M.E.T.S. Charter School (formally known Mathematics, Engineering, Technology, & Science Charter School) was a seven-year comprehensive public charter middle school / high school that serves students in sixth through twelfth grades in Hudson County and Essex County of New Jersey, United States.  The M.E.T.S. Charter School had two campuses, one in Jersey City and one in Newark.  The school operates under the terms of a charter granted by the New Jersey Department of Education.  M.E.T.S. Charter School was an Early College Preparatory School that utilizes research-based instructional practices to achieve student proficiency in mathematics, engineering, technology, and science.

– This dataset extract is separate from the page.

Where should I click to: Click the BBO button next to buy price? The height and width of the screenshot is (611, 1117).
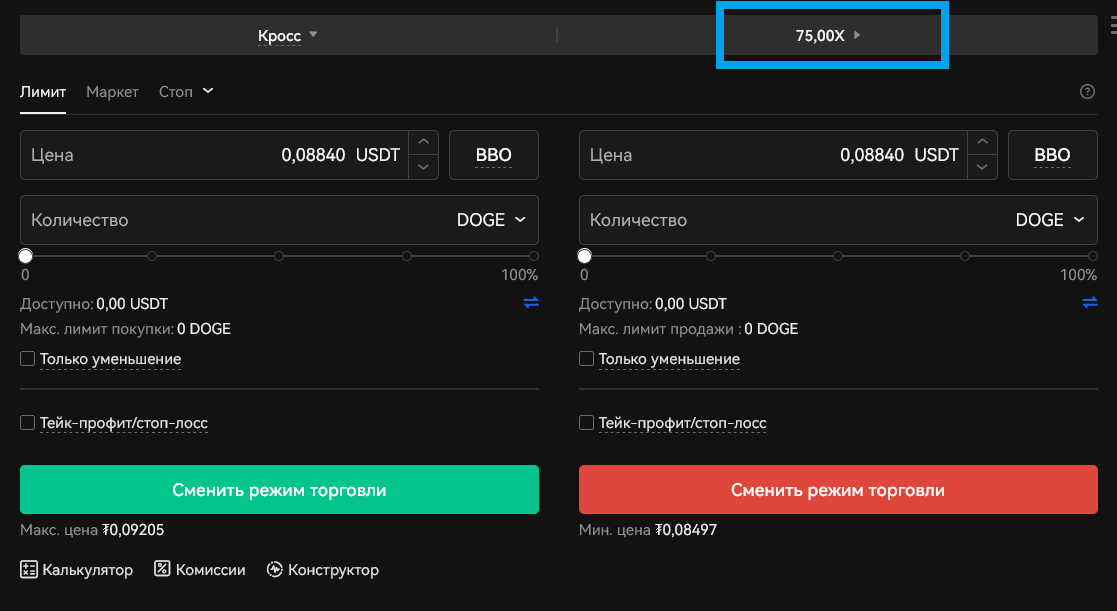tap(493, 154)
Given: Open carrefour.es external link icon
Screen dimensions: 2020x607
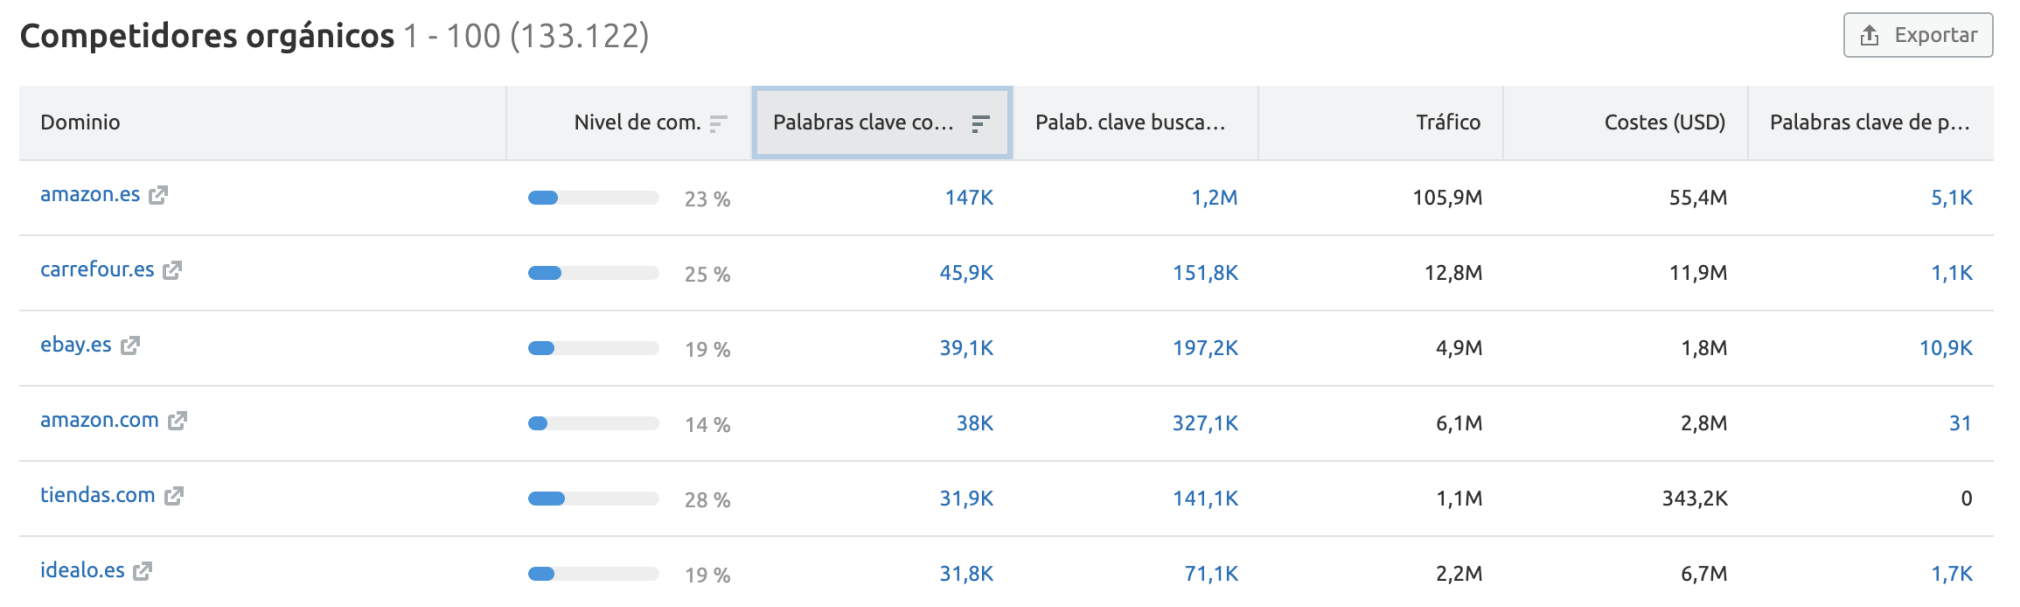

M.E.T.S. Charter School encouraged students to take college level courses and graduate from high school within four years with up to 60 college credits and/or an associate degree.  Postsecondary success was promoted by prioritizing admission to a four-year college or university for each member of the graduating class.

In February 2020, New Jersey Commissioner of Education Lamont Repollet ordered the school to close at the end of the 2019-20 school year citing the school for "not operating in compliance with its charter".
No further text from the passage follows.